From the entries below, copy every line where the string "Total" appears.
--
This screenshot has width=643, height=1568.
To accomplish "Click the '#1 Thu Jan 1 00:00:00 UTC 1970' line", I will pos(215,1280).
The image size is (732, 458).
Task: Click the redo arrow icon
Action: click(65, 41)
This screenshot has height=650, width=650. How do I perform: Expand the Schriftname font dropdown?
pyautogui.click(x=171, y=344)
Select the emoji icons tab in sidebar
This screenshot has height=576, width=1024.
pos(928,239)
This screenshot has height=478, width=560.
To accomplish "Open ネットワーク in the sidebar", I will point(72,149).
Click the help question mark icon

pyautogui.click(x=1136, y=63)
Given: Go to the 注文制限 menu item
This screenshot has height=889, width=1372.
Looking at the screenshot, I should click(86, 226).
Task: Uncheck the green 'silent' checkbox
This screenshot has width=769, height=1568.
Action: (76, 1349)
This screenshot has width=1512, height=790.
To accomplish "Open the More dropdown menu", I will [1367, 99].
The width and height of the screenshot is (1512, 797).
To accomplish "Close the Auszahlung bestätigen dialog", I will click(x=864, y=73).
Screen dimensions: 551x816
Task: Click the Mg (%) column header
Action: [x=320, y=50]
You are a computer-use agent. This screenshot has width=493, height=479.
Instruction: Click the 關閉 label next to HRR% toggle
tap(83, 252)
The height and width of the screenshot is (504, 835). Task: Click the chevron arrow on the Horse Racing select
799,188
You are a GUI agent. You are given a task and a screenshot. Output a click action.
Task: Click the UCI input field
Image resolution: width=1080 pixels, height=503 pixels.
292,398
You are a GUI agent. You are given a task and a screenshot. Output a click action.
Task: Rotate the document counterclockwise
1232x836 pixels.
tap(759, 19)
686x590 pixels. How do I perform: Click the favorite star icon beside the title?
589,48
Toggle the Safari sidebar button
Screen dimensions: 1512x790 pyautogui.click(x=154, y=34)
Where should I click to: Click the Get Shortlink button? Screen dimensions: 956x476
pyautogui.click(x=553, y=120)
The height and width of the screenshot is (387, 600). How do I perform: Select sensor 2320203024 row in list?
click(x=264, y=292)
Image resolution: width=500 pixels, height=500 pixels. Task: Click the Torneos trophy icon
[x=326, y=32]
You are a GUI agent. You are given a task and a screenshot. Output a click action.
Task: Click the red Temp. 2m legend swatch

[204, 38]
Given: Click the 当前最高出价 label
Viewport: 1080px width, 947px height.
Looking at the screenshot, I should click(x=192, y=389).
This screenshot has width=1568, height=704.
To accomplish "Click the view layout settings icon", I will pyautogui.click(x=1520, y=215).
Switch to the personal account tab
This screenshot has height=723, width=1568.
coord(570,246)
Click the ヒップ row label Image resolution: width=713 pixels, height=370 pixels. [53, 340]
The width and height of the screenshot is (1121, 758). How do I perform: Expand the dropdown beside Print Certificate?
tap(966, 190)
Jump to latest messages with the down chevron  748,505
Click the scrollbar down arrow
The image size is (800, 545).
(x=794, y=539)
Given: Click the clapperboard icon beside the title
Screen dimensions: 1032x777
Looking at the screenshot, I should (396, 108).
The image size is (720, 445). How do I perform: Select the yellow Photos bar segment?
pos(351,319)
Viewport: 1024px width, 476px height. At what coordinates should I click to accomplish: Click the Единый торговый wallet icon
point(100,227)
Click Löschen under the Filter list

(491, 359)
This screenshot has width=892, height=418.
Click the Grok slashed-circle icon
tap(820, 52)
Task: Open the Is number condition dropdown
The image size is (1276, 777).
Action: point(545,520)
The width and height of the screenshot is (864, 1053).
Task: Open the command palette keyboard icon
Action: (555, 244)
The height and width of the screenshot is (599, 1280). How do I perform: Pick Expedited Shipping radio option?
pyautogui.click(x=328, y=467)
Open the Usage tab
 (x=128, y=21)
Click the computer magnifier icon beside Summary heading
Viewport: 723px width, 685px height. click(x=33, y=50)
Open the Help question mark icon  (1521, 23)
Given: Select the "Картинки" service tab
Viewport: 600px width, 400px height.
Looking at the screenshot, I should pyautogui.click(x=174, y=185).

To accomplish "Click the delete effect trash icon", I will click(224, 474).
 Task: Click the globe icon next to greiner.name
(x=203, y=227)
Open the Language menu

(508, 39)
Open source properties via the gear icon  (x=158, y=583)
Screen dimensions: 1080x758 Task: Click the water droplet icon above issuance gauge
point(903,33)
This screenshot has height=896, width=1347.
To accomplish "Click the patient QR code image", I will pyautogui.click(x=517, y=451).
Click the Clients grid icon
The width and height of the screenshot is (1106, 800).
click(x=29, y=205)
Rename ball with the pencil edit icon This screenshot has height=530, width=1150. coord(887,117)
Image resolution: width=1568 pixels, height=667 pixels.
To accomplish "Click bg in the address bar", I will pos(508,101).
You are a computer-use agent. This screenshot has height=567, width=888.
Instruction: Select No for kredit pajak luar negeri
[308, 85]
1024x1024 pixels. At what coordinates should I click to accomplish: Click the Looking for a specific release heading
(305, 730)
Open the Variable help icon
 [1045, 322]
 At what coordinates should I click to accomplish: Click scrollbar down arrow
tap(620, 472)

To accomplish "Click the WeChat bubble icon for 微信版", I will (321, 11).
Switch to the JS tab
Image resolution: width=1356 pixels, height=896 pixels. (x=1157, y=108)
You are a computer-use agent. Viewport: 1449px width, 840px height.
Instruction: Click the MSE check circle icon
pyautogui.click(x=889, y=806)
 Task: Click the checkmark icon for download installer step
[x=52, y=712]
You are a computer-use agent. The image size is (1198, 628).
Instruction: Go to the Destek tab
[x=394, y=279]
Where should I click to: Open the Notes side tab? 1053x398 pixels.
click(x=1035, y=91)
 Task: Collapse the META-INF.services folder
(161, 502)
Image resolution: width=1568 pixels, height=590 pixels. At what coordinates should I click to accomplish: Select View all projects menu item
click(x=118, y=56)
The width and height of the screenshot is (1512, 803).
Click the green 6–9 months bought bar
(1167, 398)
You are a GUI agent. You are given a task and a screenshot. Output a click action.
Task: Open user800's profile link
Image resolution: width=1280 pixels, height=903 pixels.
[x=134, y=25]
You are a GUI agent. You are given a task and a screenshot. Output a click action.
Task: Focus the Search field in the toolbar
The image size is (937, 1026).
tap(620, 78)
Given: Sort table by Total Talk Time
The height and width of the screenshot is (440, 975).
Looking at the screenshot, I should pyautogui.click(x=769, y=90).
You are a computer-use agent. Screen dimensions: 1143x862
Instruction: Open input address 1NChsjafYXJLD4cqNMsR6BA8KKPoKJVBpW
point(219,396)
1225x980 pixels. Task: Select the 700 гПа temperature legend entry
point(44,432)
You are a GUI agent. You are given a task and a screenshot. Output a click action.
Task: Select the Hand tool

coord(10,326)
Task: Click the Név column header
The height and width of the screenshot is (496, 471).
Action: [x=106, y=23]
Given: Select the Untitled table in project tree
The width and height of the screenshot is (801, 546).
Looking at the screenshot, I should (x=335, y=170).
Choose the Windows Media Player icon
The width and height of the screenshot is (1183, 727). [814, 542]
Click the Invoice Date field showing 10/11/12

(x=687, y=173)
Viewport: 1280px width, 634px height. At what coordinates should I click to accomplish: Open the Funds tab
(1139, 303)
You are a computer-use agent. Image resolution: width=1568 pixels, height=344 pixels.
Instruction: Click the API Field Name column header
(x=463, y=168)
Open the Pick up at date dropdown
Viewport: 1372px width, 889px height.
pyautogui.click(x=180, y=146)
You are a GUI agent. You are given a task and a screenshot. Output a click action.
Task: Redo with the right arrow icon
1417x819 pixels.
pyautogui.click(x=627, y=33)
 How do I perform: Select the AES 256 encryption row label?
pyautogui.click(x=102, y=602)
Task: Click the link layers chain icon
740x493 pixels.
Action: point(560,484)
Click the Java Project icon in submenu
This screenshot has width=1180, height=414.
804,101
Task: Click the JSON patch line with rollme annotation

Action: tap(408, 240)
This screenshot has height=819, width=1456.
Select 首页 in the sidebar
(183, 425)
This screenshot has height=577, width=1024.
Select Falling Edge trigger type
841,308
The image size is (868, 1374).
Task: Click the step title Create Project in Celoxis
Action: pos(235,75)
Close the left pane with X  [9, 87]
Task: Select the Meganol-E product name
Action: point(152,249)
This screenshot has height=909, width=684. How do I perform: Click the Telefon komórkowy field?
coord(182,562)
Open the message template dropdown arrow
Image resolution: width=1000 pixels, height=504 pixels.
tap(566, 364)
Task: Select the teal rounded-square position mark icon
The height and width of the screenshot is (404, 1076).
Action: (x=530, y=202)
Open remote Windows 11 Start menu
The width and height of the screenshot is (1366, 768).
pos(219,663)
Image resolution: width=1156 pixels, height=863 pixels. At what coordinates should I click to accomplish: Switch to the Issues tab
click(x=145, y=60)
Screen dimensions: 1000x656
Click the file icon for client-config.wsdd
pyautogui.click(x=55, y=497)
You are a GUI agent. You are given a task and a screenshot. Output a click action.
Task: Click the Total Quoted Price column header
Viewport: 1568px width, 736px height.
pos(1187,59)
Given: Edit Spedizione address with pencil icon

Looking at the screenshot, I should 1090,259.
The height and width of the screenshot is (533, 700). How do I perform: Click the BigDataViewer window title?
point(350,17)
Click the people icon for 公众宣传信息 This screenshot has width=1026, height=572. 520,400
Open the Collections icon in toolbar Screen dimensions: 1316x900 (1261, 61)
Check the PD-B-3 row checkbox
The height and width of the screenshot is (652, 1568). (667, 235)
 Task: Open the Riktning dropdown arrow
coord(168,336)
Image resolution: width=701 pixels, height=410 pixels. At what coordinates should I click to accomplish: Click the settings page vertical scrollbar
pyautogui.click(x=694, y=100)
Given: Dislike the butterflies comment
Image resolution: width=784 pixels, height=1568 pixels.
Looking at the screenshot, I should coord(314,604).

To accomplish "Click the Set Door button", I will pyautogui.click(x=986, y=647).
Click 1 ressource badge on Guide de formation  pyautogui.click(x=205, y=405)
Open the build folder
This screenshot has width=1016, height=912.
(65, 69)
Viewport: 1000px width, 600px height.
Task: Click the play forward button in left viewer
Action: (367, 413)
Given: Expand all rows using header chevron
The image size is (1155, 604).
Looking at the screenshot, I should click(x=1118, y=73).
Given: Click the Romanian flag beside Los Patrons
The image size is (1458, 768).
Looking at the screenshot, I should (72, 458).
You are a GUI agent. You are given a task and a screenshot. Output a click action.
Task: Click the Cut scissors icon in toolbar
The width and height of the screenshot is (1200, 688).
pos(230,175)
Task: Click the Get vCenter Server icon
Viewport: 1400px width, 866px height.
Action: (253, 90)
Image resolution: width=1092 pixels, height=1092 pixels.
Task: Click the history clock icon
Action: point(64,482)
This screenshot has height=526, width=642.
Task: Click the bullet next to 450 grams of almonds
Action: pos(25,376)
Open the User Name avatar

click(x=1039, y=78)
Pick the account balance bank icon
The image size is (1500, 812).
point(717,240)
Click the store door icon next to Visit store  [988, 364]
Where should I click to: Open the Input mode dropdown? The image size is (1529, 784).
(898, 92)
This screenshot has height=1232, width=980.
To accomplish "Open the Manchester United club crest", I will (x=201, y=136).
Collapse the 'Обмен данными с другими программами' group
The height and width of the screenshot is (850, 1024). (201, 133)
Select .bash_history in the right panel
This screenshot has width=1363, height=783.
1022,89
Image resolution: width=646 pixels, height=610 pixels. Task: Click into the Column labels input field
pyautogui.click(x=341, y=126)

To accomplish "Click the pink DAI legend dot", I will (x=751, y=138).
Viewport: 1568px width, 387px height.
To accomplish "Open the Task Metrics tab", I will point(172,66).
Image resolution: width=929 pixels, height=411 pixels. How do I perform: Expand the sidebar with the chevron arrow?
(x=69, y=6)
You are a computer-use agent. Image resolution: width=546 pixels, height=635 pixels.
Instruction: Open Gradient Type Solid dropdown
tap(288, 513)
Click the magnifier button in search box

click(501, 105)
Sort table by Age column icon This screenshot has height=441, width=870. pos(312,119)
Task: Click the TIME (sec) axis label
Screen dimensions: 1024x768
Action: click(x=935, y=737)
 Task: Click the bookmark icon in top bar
--
_COMPLETED EXERCISE_:
Given: Sort table by Total Talk Time
Task: Click the Total Quoted Price column header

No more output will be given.